🤖 AI Summary
To address the limitations of Kalman filters in modeling nonlinear motion and occlusions in multi-object tracking, this paper proposes MambaTrack—the first end-to-end online tracking framework built upon the state-space model Mamba—and its enhanced variant, MambaTrack+. The core contribution lies in pioneering the integration of Mamba for trajectory feature extraction, replacing handcrafted linear motion models with a data-driven approach capable of adaptively modeling complex trajectories (e.g., sharp turns, long-term occlusions).
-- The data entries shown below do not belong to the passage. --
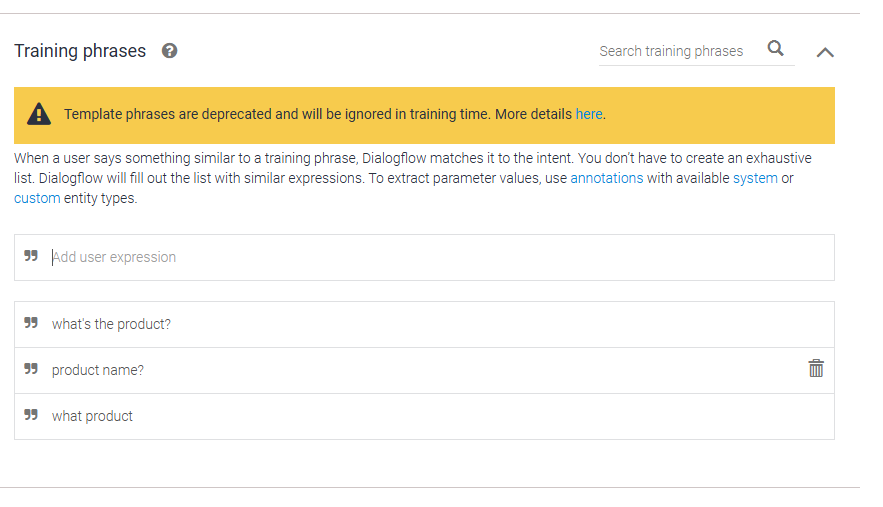Select the "product name?" phrase text
The height and width of the screenshot is (507, 883).
[98, 370]
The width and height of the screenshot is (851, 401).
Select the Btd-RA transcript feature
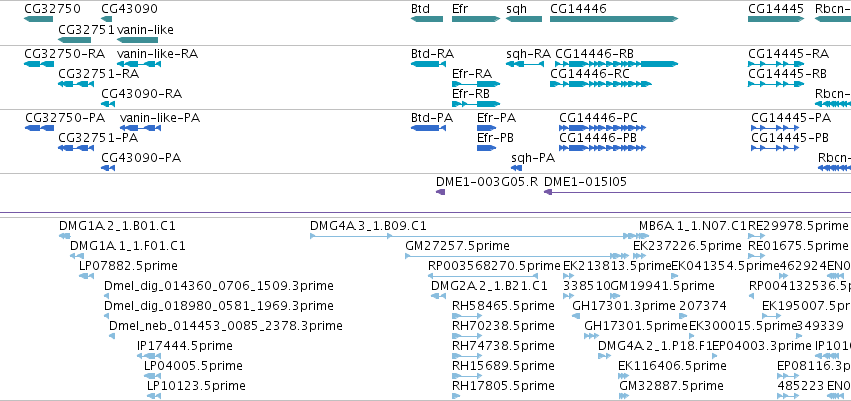point(428,64)
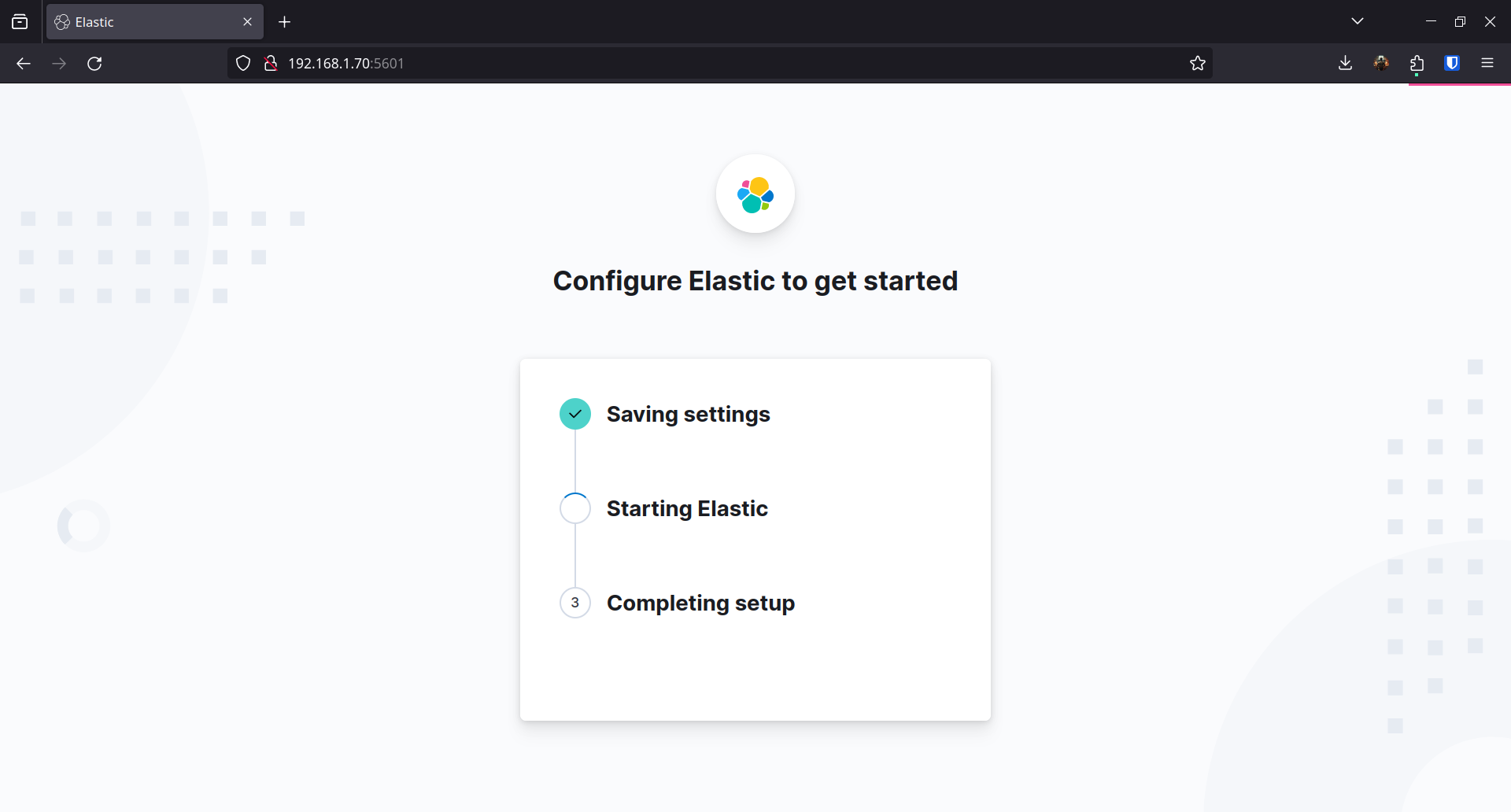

Additionally, we introduce a trajectory feature adaptive extraction mechanism and a lightweight online update architecture. On DanceTrack, MambaTrack achieves 56.1 HOTA and 54.9 IDF1, setting a new state-of-the-art at the time. On SportsMOT, it comprehensively outperforms all motion-model-based trackers, demonstrating both the effectiveness and generalizability of nonlinear motion modeling in tracking.
📝 Abstract
In the field of multi-object tracking (MOT), traditional methods often rely on the Kalman Filter for motion prediction, leveraging its strengths in linear motion scenarios. However, the inherent limitations of these methods become evident when confronted with complex, nonlinear motions and occlusions prevalent in dynamic environments like sports and dance. This paper explores the possibilities of replacing the Kalman Filter with various learning-based motion model that effectively enhances tracking accuracy and adaptability beyond the constraints of Kalman Filter-based systems. In this paper, we proposed MambaTrack, an online motion-based tracker that outperforms all existing motion-based trackers on the challenging DanceTrack and SportsMOT datasets. Moreover, we further exploit the potential of the state-space-model in trajectory feature extraction to boost the tracking performance and proposed MambaTrack+, which achieves the state-of-the-art performance on DanceTrack dataset with 56.1 HOTA and 54.9 IDF1.